Mrs. Button’s color waned, And her voice sank, as the inquisition proceeded. “Dear Frederic’s” death was not the subject she would have chosen of her free will to discuss with this man of steel and ice.
“I never visited them again. I could not—”
If she hoped to retain a semblance of composure, she must shift her ground.
“I returned to my father’s house, which was, as you know, more remote from the borders of Maryland—”

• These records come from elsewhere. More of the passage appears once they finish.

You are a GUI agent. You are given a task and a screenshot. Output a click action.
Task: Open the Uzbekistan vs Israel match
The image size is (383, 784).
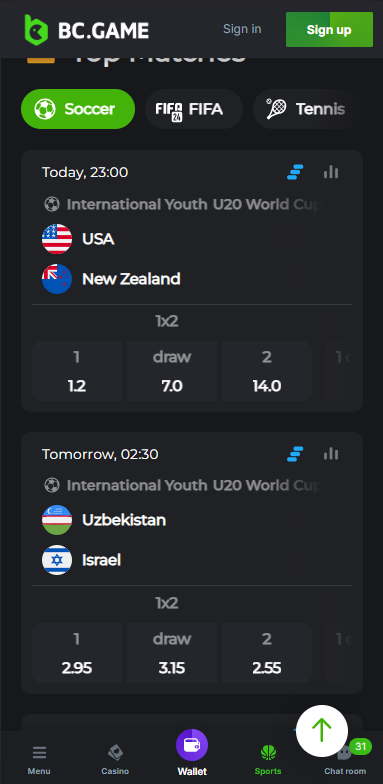pos(192,540)
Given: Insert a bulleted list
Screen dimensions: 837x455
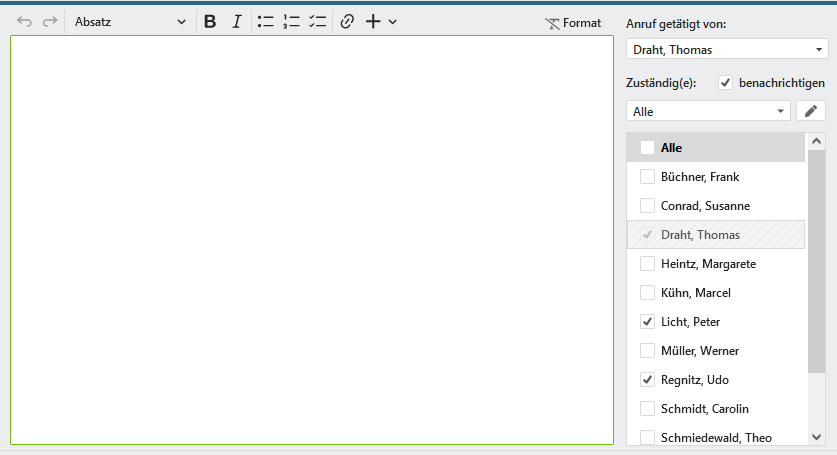Looking at the screenshot, I should click(x=265, y=21).
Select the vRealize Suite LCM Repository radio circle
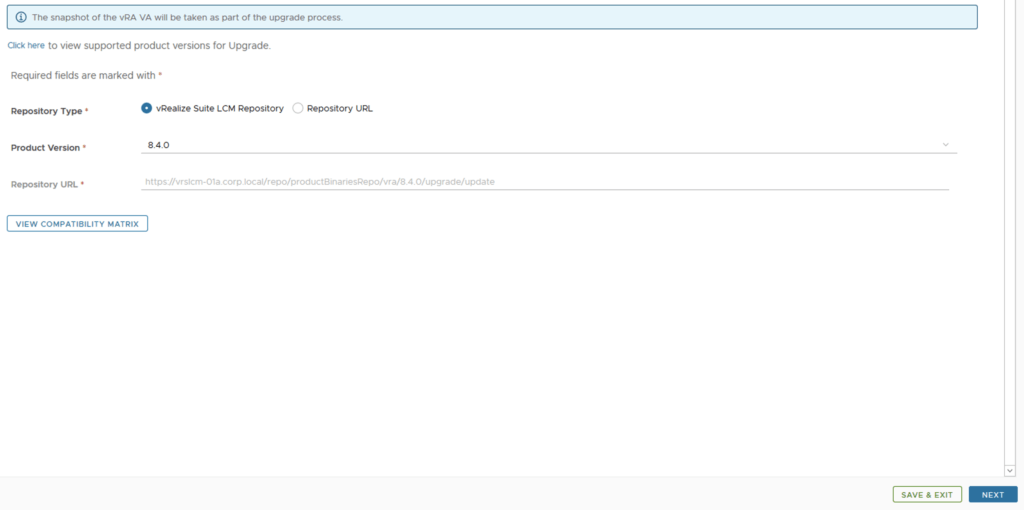The height and width of the screenshot is (510, 1024). point(147,108)
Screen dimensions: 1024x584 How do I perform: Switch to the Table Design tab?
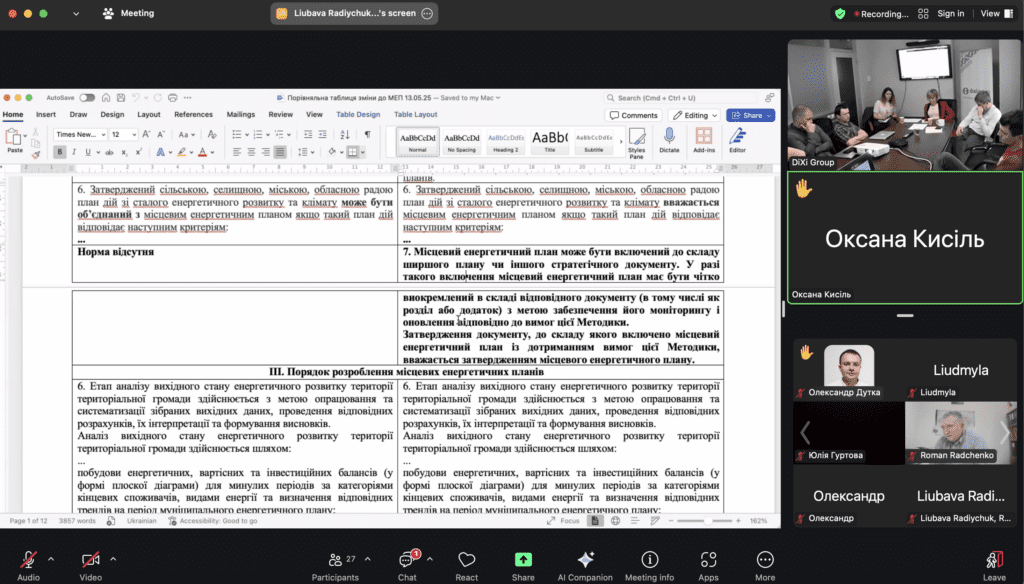357,114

“You kept up a correspondence, perhaps?” Winston interposed, overlooking her agitation as irrelevant to the matter under investigation.
“No! For many months I wrote no letters at all, and Mr. Chilton was never a punctual correspondent. The best of friends are apt to be dilatory in such respects, as they advance in life.”
“I gather, then, from what you have admitted”—there was no actual stress upon the word, but it stood obnoxiously apart from the remainder of the sentence, to Mrs. Sutton’s auriculars—“from what you have admitted, that for twenty years you have lost sight of this gentleman and his relatives, and that you might never have remembered the circumstance of their existence, had he not introduced himself to you at the Springs this summer.”
“You are mistaken, there!” corrected the widow, eagerly. “Rosa Tazewell introduced him to Mabel at the first ‘hop’ she—Mabel—attended there. He is very unassuming. He would never have forced himself upon my notice. I was struck by his appearance and resemblance to his father, and inquired of Mabel who he was. The recognition followed as a matter of course.”
“He was an acquaintance of Miss Tazewell—did you say?”
“Yes—she knew him very well when she was visiting in Philadelphia last winter.”